And oops if you please forgive my blunder, The Green tea ice tea I'm drinking out of a bottle was not brewed but bottled. I confusingly mistook this as being brewed in similiar fashion as the way I brew my homemade ice tea.

History wasn't my strong suit. So let's leave it as my mistaken presumption which up until you've now pointed out my error, led me to believe that Europe was at some point declared an Independent country and thus I was wrong in thinking Europe would have an Independence Day.

Yes, you're right, I can clearly see now, how foolish one looks when jumping to false conclusions.
 
response to fury and rebecca,

Originally Posted by FurryFury
//I'd say I have a tendency to be submissive by nature in most areas of my life. However because I am an independent entertainment contractor, a parent and live with a similarly submissive person, very few would just "know" that about me. Can I say no, yep, and I do.
Otherwise I would not be serving my family very well or able to run a business.
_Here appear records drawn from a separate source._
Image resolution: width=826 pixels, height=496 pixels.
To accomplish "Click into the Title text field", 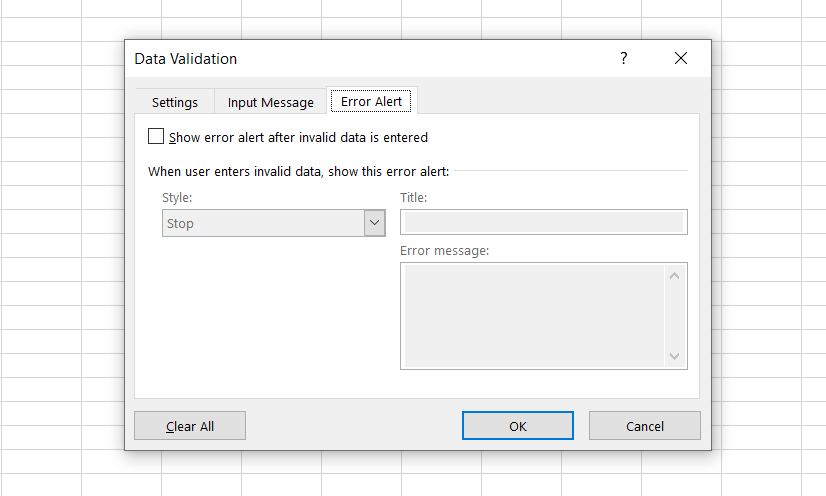I will (x=542, y=222).
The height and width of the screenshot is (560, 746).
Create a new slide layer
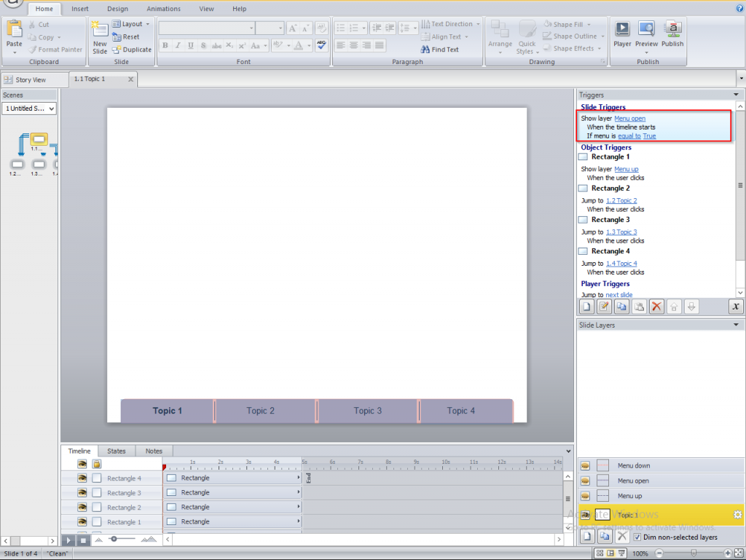pyautogui.click(x=586, y=536)
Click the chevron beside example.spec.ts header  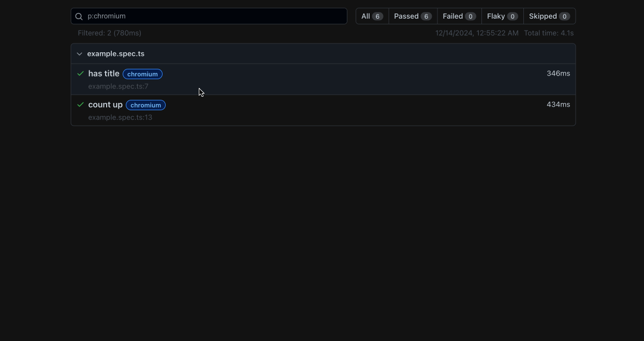tap(79, 53)
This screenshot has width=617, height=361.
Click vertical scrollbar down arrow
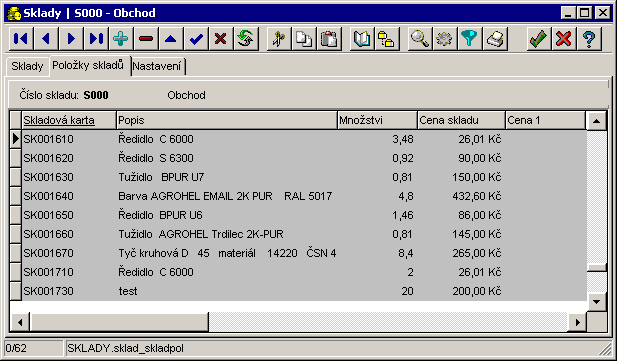point(597,302)
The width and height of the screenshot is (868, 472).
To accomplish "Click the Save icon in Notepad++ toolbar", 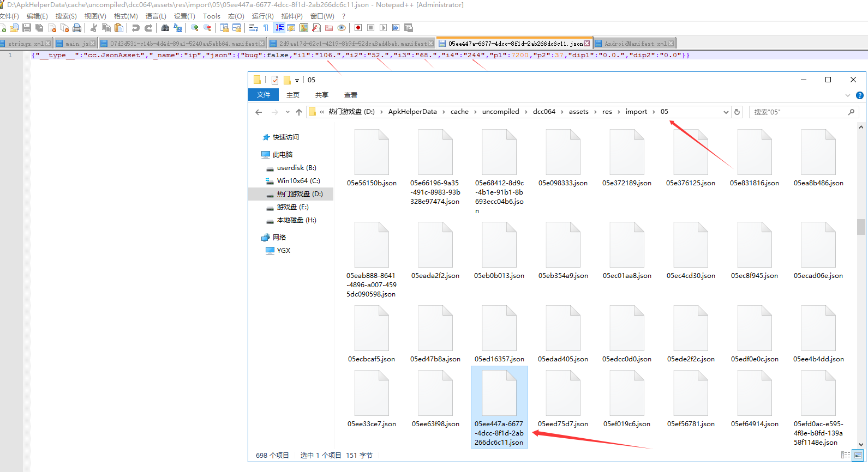I will [x=26, y=28].
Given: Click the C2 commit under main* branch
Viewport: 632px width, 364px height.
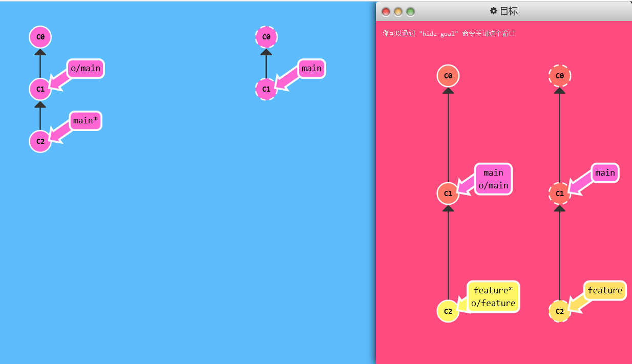Looking at the screenshot, I should [40, 141].
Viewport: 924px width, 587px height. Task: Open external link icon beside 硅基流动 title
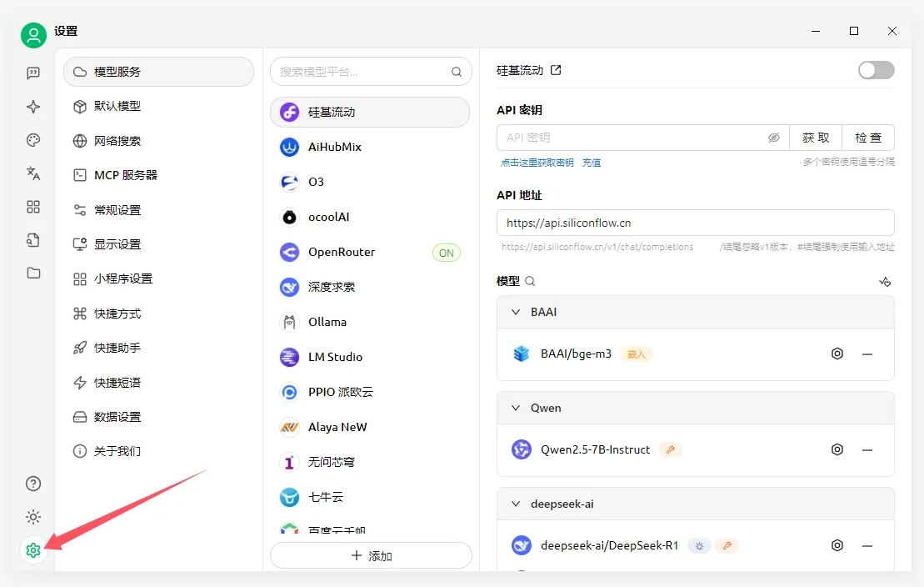[x=557, y=70]
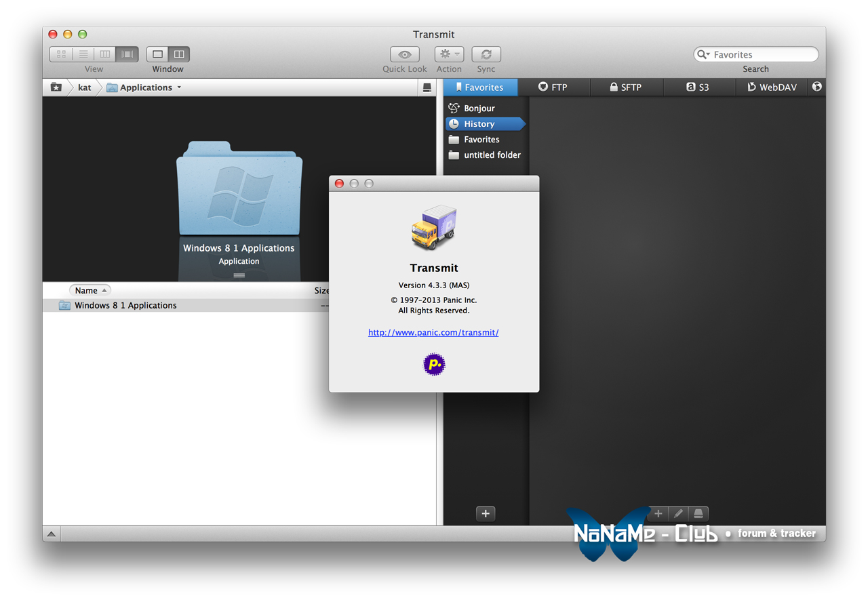Open the panic.com/transmit link
Viewport: 868px width, 600px height.
coord(433,333)
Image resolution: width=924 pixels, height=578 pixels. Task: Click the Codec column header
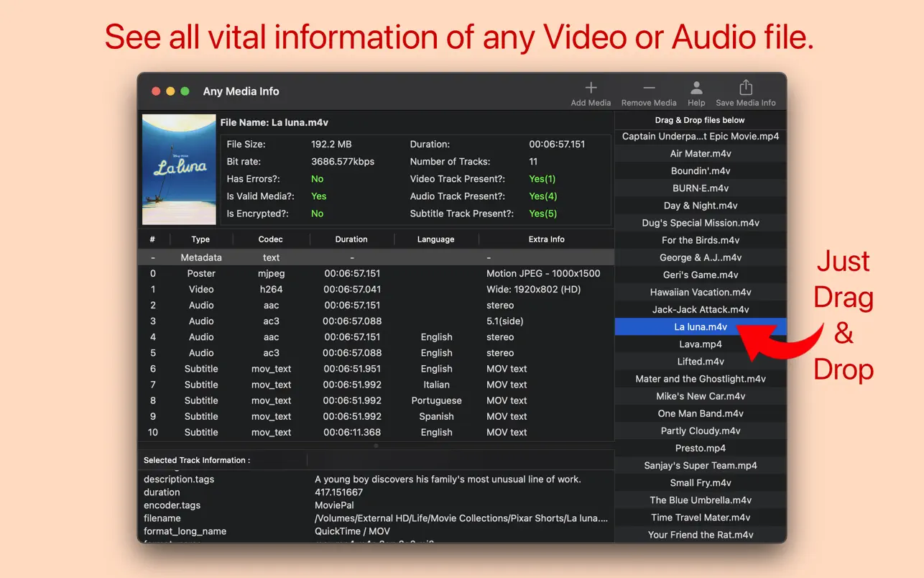coord(271,239)
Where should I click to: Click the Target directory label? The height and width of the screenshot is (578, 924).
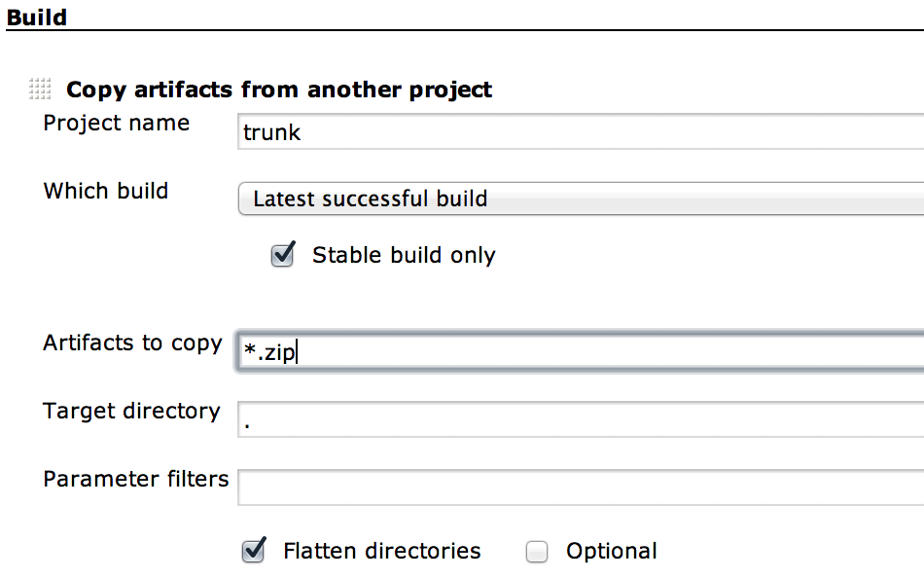131,411
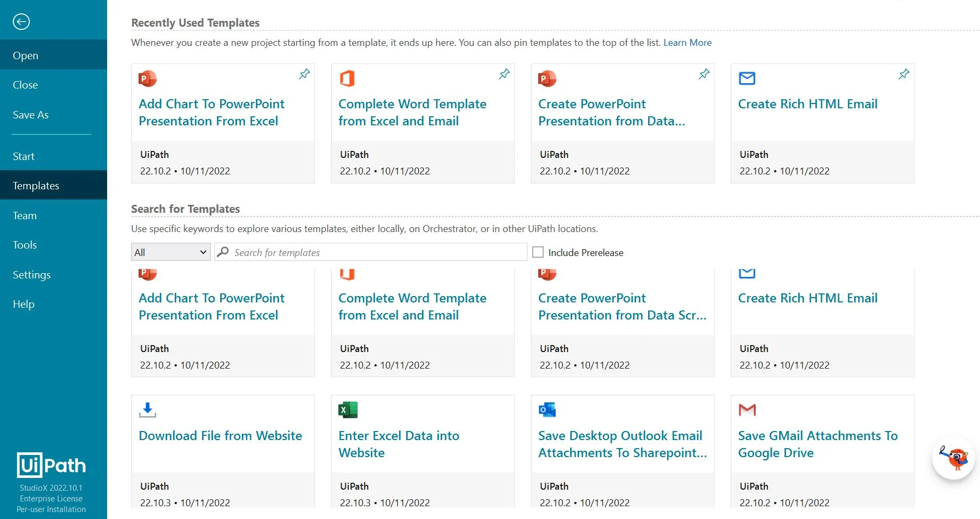This screenshot has width=980, height=519.
Task: Click the Download File from Website icon
Action: click(x=148, y=410)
From the outside or even from a kids view, I am very in charge, organized and take no crap. I sometimes chafe at having to be that way. That is why sexual submission draws me so. It's when I am able to truly be what I am, instead of what I need to be to fulfill certain roles.

Fury //

rebecca Miss Fury those skills in my opinion don't make anyone 'less' submissive. They make them competent..........smiles

P: as i read fury, she is describing sexual submission, or, if you like, being a 'sexual submissive,' as i sketched in my previous post (12:42 pm). this means as she says, that she does not appear to be submissive generally, i.e. on the job.

but i would not say, 'fury is competent,' IF it carries the (further) suggestion that someone else is not (someone less assertive on the job, for example). fury is simply submissive in one (key) area. (i'm not sure what rebecca is suggesting here, but it might be as above.)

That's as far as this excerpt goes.